» **Task requirements**: In the foam coffin thread, give everything from "## Fright Yard" down to "much talent here!!!" again, substituting "cemetery" for "graveyard".

» **Text block**:

# foam coffin



## Fright Yard (Jul 12, 2006)

My foam coffin, not perfect but good enough for my graveyard. His face lights up, then fades out so it makes it look like a ghost appearing inside.


----------



## morbidmike (Sep 11, 2009)

great work very impressed so much talent here!!!


----------



## debbie5 (Mar 2, 2007)

It looks like Alice Cooper is in there! Good job!


----------



## RoxyBlue (Oct 6, 2008)

A little imperfection in a coffin just adds to that aged look


----------



## Dixie (Feb 18, 2009)

Well, I think it is just awesome!! Good rewards for a lot of hard worK!


----------



## Haunted Bayou (Feb 16, 2007)

Looks great to me.


----------



## The Watcher (Sep 13, 2008)

I think it look great. Like the idea of the fade.


----------



## CreeepyCathy (Mar 28, 2009)

looks great!!


----------



## Mortarlover123 (Oct 4, 2009)

looks beastin


----------



## Fiend4Halloween (Aug 28, 2008)

Ha! I've got that face in the back window of my truck! I love how the lighting fades. Good job on the coffin, looks great.


----------



## IMU (Apr 8, 2009)

Nice work! That is a fun idea with the face peeking out. Should look great at night too!


----------



## spideranne (Jul 17, 2006)

Looks great. I especially like the wood grain detail.


----------



## Spooky1 (Aug 25, 2008)

I think you did a great job on the coffin. How tall is it?


----------

» **Provided records**:

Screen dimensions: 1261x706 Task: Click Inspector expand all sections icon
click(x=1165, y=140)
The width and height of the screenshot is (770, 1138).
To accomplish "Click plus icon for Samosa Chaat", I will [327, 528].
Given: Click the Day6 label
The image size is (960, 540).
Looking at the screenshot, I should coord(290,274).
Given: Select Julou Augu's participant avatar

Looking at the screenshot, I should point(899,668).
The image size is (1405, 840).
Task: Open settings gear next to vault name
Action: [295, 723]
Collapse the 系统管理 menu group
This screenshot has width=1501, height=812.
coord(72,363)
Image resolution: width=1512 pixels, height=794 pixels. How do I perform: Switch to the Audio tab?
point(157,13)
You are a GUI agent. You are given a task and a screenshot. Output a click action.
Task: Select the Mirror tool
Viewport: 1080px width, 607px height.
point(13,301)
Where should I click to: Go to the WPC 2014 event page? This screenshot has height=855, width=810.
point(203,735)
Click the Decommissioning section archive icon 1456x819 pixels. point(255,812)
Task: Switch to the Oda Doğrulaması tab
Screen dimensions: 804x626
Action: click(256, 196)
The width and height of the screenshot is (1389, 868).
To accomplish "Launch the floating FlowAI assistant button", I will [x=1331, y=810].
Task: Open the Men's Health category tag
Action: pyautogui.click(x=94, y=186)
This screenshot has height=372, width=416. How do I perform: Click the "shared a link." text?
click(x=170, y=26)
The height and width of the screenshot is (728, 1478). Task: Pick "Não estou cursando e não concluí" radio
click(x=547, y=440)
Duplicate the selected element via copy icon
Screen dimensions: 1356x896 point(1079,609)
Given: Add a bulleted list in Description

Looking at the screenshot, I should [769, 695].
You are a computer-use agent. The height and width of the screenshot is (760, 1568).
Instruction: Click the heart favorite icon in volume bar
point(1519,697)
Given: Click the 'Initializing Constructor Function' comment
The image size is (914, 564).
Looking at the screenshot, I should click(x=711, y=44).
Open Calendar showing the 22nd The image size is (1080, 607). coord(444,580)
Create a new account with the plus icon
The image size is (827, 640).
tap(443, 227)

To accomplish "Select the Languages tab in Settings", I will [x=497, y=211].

» **Written solution**:
## Fright Yard (Jul 12, 2006)

My foam coffin, not perfect but good enough for my cemetery. His face lights up, then fades out so it makes it look like a ghost appearing inside.


----------



## morbidmike (Sep 11, 2009)

great work very impressed so much talent here!!!